Prime Minister Mia Mottley has called for a global summit for coordinated action on a number of areas pertaining to the COVID-19 pandemic.
She made this call Tuesday during a handover ceremony of 33,600 COVID-19 vaccines under the COVAX Facility, at the Grantley Adams International Airport.
This is the country’s second batch of vaccines under the COVAX Facility, and those present for the 7:35 a.m. arrival of the plane, included Minister of Health and Wellness, Lt. Col. Jeffrey Bostic, and Minister of Foreign Affairs and Foreign Trade, Senator Dr. Jerome Walcott.
Mottley said: “If ever there was a need for the world to stand up and recognise that we need a global summit for coordinated action with respect to how we treat to the COVID pandemic, how we treat to the equitable distribution of vaccines, how we treat to the restricted movement of people and countries in a coordinated way to give the global community the best chance of putting this behind us, it is now.
“In the spring meetings that just concluded for the World Bank and the IMF, we were clear that there is going to be no serious global recovery economically, until we wrestle COVID-19 to the ground. We cannot wrestle COVID-19 to the ground unless there is vaccine equity and unless there is coordinated actions across countries and not by single countries one by one,” she argued.
The Prime Minister insisted that at the global level, there was nothing stopping leaders from hosting a global summit, other than themselves.
“If ever there was a need for political will in the post 1945 world, it is today…. And I trust and pray that there will be movement among those of us who have the responsibility to have the charge of our populations under our control as governments, for us to do the right thing and to do it together,” she stated.
Mottley noted that many expressed the view that the time for global coordination and partnership in this pandemic had passed.
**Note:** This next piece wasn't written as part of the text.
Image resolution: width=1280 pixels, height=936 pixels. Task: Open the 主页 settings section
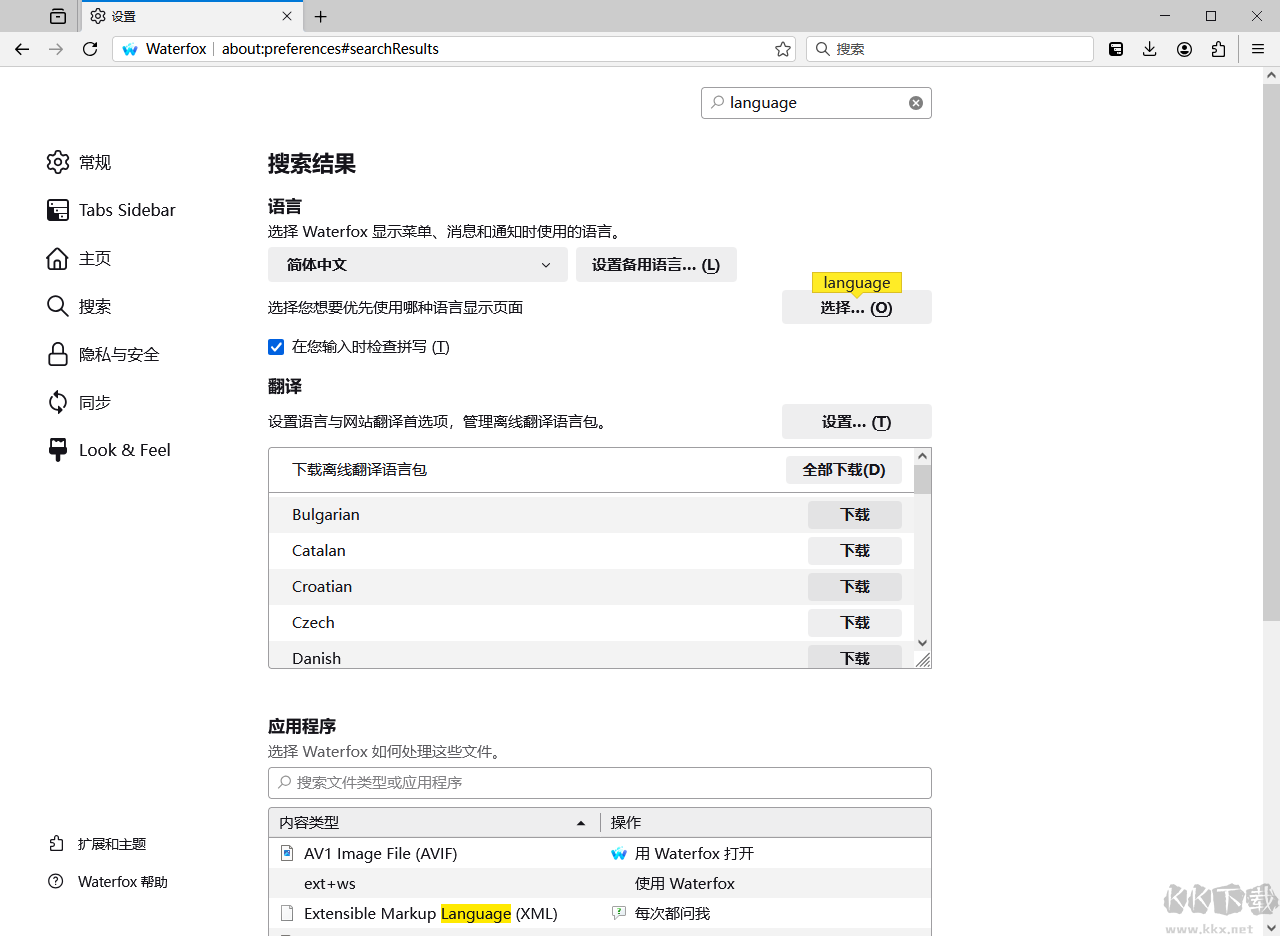(94, 258)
However, she insisted this was not her view, stressing that there was never a wrong time to do the right thing.
“The fact that globally we continue to run this race, trying to fight it and to beat it against the mutations and variants, tells us that there is still a great need for global coordination and partnership.
“We know that without this partnership we are unlikely to win the race in a hurry. Once we don’t win the race in a hurry, it means that we are going to be challenged by the mutations and the variants that come about, as we are seeing today, with the WHO only yesterday reflecting that the variant in India is a global health risk. This is from a country that has 18 per cent of the global population,” she said.
The Prime Minister said she was hopeful that the global community would rise to the challenge of the global coordination, pointing out that no country could win the battle on its own.
She thanked PAHO, the United Nations system and WHO, including Director-General Dr. Tedros Adhanom Ghebreyesus, for their contributions in helping Barbados and vulnerable countries secure vaccines.